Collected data
:::

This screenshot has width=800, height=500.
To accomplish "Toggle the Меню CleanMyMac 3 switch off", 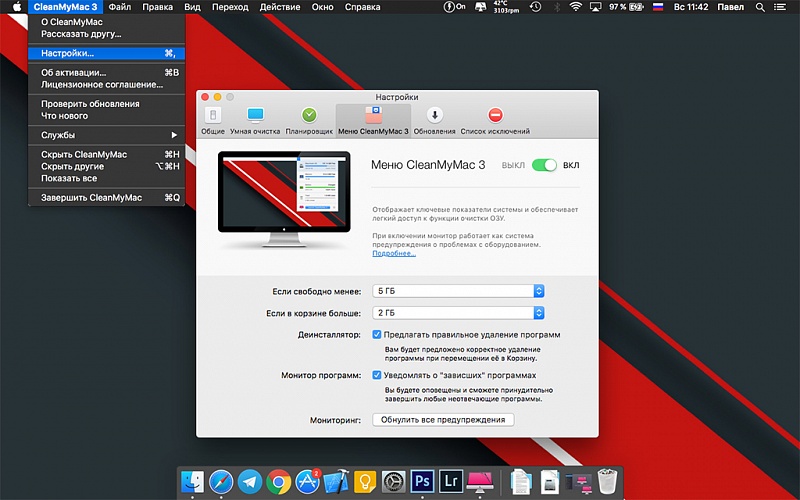I will (x=544, y=165).
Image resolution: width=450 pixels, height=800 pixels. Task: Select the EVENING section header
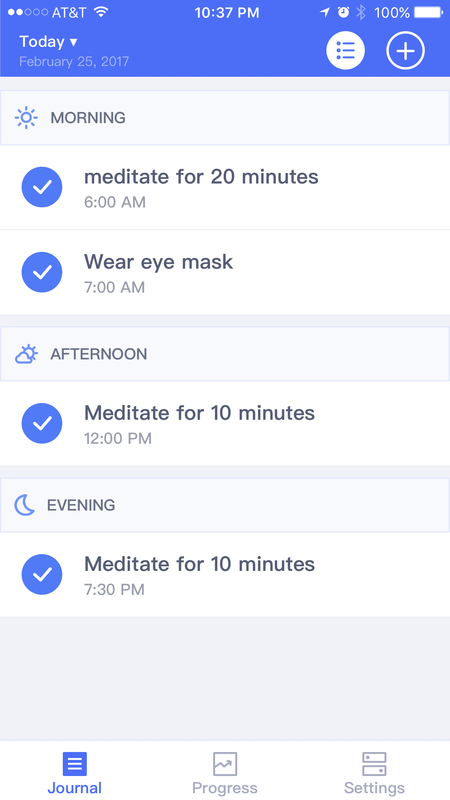(225, 505)
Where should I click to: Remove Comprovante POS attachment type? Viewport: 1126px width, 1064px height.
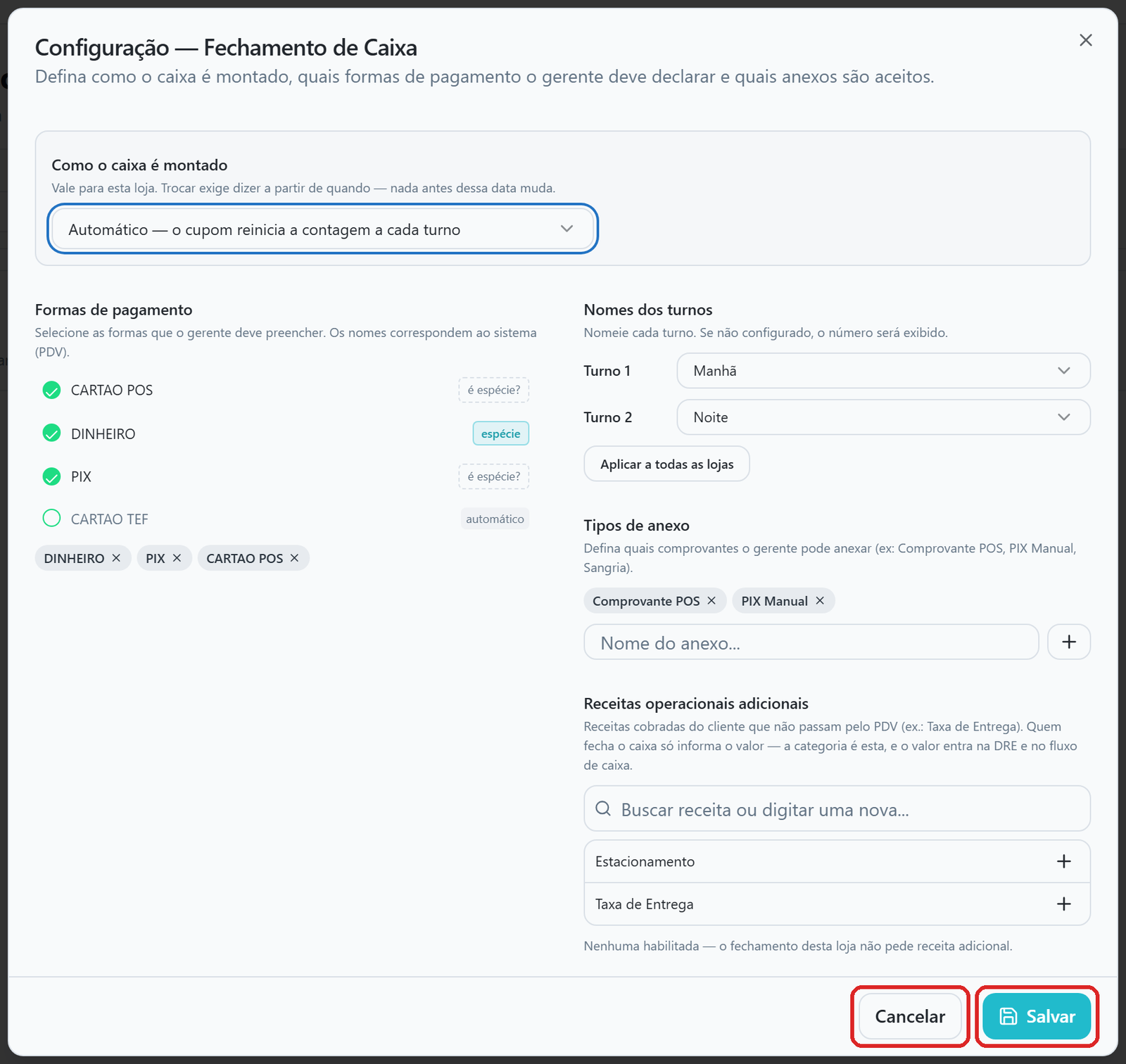[711, 600]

:::

About this task → The copy must start at the line containing "Where should I" and end at the last line of the data, matching each line exactly. It must hold no pictures.

Exercise solution →
Where should I click to: Remove Comprovante POS attachment type? Viewport: 1126px width, 1064px height.
[711, 600]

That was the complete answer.